[Data supplied]

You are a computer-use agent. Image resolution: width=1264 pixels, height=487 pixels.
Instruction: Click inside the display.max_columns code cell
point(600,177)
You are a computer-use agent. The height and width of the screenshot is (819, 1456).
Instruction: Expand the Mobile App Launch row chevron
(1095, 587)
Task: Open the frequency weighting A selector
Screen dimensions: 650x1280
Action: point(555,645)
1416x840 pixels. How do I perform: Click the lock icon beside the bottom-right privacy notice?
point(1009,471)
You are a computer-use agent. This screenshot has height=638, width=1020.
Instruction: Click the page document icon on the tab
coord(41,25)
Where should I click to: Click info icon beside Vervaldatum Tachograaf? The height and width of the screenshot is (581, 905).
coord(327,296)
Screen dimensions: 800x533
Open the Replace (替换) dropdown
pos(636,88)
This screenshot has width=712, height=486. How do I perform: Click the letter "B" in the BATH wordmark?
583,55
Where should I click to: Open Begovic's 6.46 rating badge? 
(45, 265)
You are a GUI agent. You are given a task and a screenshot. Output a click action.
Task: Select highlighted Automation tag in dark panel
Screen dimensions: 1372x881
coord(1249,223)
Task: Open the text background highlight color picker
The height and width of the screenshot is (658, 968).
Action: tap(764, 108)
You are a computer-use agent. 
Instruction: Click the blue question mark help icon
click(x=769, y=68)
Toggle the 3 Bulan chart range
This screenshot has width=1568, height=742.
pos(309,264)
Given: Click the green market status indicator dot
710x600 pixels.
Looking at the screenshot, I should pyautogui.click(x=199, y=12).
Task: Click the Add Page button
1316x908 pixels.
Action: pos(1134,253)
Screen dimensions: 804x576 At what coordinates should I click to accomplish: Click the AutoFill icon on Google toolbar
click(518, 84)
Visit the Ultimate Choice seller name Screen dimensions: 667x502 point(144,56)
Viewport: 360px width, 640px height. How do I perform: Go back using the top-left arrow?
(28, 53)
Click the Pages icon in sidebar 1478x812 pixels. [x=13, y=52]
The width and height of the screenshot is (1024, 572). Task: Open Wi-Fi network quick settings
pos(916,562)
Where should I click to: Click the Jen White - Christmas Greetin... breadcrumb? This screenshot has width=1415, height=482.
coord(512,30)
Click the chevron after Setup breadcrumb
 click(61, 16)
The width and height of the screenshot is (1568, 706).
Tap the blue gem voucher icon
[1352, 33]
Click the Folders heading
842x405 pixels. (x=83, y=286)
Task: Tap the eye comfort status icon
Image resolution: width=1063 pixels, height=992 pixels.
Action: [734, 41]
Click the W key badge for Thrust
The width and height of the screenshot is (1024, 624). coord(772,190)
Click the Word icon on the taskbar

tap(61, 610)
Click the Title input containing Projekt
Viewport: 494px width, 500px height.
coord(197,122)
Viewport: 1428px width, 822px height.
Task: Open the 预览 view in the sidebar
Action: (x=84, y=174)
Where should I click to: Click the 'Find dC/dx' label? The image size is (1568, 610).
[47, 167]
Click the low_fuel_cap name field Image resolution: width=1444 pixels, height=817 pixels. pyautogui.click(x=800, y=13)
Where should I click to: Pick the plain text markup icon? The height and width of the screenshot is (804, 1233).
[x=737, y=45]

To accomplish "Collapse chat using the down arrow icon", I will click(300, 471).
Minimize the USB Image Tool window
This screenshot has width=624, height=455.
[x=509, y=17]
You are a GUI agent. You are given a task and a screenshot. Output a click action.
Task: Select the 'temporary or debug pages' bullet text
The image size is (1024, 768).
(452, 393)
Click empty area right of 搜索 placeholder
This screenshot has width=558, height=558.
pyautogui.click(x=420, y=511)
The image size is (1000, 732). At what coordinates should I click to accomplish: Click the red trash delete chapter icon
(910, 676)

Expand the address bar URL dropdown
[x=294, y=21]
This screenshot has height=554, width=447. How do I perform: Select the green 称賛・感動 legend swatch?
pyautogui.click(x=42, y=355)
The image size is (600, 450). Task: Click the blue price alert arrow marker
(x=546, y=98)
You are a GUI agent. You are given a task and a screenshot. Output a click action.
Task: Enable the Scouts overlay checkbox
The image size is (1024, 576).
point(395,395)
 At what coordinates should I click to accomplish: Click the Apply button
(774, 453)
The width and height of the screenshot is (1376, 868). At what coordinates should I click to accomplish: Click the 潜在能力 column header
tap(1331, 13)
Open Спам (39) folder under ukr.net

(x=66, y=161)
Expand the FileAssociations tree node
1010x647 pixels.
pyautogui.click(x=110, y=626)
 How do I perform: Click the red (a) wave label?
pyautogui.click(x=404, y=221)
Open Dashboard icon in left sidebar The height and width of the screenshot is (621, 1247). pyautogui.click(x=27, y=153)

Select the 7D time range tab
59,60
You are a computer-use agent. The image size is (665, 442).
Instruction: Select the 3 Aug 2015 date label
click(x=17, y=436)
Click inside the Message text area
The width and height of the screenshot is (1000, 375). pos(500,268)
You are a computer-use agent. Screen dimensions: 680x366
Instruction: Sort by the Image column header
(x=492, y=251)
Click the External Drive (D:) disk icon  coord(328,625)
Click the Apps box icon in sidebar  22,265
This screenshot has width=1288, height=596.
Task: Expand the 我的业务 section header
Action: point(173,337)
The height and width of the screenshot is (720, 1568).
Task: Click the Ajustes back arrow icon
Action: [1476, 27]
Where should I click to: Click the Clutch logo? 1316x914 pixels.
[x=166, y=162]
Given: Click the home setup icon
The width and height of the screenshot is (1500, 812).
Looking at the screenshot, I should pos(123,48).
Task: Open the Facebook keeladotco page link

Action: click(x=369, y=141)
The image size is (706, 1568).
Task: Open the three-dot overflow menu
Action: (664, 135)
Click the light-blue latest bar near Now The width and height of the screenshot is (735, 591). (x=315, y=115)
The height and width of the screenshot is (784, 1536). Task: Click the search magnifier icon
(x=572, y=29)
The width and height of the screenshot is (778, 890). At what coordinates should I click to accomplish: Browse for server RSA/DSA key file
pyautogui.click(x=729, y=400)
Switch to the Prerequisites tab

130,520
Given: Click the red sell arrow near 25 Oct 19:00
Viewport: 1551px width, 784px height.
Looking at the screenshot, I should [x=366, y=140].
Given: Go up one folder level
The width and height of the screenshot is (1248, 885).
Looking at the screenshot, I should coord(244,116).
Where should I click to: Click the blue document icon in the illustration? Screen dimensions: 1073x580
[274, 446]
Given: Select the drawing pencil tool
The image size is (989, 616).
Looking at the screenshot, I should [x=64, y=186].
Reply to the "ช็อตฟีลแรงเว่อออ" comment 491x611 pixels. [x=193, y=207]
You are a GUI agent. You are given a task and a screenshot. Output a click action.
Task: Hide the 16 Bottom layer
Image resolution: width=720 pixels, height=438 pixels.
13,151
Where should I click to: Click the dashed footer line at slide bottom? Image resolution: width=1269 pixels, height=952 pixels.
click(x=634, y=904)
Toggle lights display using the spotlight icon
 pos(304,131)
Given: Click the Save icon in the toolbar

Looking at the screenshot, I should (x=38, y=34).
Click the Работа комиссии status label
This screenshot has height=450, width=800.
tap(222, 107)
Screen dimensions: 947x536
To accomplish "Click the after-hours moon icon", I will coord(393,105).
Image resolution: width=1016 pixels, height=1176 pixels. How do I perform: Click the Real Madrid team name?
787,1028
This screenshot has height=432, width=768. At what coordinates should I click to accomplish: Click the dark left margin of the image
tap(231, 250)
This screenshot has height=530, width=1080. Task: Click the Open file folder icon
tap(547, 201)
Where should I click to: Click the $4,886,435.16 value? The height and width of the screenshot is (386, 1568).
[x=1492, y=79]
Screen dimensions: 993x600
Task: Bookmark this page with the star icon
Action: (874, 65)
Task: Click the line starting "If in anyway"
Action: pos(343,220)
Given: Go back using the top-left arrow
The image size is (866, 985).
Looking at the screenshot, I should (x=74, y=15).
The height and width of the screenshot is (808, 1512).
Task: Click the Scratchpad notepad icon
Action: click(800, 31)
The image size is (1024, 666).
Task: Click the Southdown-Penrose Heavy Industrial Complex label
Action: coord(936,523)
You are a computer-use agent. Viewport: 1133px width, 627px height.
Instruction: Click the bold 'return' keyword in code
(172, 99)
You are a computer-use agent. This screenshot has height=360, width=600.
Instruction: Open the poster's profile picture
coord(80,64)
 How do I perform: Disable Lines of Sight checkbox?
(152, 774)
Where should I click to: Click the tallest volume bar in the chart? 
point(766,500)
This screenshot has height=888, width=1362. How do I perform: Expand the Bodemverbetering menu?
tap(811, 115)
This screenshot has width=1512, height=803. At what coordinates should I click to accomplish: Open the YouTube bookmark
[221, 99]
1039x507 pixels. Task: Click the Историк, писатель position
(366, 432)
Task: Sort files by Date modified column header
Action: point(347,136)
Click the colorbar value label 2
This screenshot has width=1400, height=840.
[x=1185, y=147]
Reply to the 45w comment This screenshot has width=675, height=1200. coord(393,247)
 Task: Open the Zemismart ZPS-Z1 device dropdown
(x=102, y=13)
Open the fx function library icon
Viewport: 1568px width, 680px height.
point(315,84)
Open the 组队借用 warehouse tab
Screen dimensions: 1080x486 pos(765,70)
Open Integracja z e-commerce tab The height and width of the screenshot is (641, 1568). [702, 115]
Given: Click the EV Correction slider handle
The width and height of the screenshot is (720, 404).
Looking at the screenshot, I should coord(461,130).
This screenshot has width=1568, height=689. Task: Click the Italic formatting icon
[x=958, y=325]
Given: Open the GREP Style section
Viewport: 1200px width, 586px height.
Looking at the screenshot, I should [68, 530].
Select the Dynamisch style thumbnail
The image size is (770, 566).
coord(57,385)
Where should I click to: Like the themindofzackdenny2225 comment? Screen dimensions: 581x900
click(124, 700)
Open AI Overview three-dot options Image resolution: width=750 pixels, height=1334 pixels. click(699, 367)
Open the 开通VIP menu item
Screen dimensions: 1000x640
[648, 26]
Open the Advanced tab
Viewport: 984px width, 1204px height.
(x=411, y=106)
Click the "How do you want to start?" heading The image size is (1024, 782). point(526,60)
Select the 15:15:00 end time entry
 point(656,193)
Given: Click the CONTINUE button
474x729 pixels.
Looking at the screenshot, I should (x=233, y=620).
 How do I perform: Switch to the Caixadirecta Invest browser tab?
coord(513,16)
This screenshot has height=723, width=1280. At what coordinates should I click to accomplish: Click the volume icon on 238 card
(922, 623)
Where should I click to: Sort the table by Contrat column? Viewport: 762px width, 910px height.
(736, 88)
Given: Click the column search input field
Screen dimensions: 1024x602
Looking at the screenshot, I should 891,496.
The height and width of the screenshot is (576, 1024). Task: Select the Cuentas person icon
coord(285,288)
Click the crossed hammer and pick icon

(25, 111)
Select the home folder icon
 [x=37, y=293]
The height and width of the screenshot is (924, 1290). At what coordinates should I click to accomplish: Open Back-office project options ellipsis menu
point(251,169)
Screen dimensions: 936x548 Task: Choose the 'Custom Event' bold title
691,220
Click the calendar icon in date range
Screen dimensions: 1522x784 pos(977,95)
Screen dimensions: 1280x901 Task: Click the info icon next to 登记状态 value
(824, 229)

[/Data supplied]

Reproduce the lines of the records exactly, from the first one through the line that contains "You are a computer-use agent. The height".

You are a computer-use agent. Image resolution: width=1264 pixels, height=487 pixels.
Instruction: Click inside the display.max_columns code cell
point(600,177)
You are a computer-use agent. The height and width of the screenshot is (819, 1456).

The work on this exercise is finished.